The default behavior of scripts is to indicate two results: no errors(ok) and failure(failed). To emulate idempotence your script can print the following string to STDOUT in it’s own line:

+++++repaired+++++

When writing your script you have to check if an operation is needed to apply a change or not. Such a precondition can be written like this:

if test -d /some_dir
then
  exit 0
else
  {
    mkdir /some_dir
  } >/dev/null 2>&1 || exit 1
  printf "+++++repaired+++++\\n"
  exit 0
fi

In the JSON log and report mode the result value will say repaired.

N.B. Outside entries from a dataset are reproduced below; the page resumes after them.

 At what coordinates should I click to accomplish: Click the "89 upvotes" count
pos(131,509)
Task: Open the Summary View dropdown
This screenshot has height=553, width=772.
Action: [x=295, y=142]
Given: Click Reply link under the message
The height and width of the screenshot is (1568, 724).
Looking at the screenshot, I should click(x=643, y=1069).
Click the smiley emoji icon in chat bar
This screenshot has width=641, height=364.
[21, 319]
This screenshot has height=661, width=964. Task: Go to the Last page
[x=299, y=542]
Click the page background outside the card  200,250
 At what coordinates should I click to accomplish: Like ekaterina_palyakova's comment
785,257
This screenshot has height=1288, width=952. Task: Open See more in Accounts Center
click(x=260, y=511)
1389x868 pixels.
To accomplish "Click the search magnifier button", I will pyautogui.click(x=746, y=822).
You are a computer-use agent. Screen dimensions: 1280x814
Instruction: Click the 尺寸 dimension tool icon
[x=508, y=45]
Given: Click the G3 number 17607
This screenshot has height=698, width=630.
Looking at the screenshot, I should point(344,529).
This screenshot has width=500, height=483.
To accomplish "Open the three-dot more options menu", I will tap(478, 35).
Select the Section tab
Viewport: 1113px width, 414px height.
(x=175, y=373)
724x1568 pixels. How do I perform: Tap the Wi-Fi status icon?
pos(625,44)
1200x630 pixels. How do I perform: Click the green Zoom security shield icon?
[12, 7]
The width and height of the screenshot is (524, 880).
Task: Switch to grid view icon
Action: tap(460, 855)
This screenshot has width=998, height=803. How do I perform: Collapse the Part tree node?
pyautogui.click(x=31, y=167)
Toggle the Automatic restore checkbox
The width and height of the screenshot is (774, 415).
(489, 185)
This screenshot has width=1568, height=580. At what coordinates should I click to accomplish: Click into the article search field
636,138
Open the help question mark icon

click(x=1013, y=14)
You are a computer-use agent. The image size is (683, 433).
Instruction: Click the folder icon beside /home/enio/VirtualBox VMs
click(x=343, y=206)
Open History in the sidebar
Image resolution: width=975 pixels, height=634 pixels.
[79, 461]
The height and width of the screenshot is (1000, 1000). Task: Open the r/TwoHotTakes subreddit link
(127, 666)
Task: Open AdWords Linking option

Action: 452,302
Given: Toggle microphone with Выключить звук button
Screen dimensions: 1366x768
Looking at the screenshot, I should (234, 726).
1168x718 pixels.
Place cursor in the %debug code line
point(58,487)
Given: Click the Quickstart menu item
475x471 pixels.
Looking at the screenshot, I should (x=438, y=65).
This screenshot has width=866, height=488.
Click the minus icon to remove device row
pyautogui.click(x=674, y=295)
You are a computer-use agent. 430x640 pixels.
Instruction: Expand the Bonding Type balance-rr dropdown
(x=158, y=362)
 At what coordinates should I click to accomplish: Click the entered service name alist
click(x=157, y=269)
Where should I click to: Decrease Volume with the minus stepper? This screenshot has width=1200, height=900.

No changes, script exited –> ok
Script succesfully executed changes –> repaired
Repair needed but unable to apply changes –> failed

To borrow terminology from *CFEngine*. There are no changes when the **desired state** is already the expected outcome.

Any state –> Desired state
Desired state –> Desired state


Hierarchy

TOPLEVEL                            <--- Directory of namespaces or a project
├── rr.hosts                        <--- custom SSH config
├── .files                          <--- synced to any host
├── .files-avocado                  <--- synced to the avocado host
├── .lib                            <--- sourced by all scripts
└── namespace
    ├── .files                      <--- synced to any host when namespace:* is called
    ├── .files-avocado              <--- synced to the avocado host when namespace:* is called
    ├── .lib                        <--- sourced along with namespace:* scripts
    ├── readme                      <--- Documentation for namespace
    └── script directory
        ├── .files                  <--- synced to any host when namespace:script is called
        ├── .files-avocado          <--- synced to the avocado host when namespace:script is called
        ├── .lib                    <--- sourced along with namespace:script scripts
        ├── readme                  <--- Documentation for script
        ├── task                    <--- Companion to readme, used to log current task
        └── script                  <--- the actual shell script

Notes

Tested on Linux and macOS.

Remote host only requires OpenSSH server and tar(1).

Scripts should reference $@ if it wants to use arguments passed.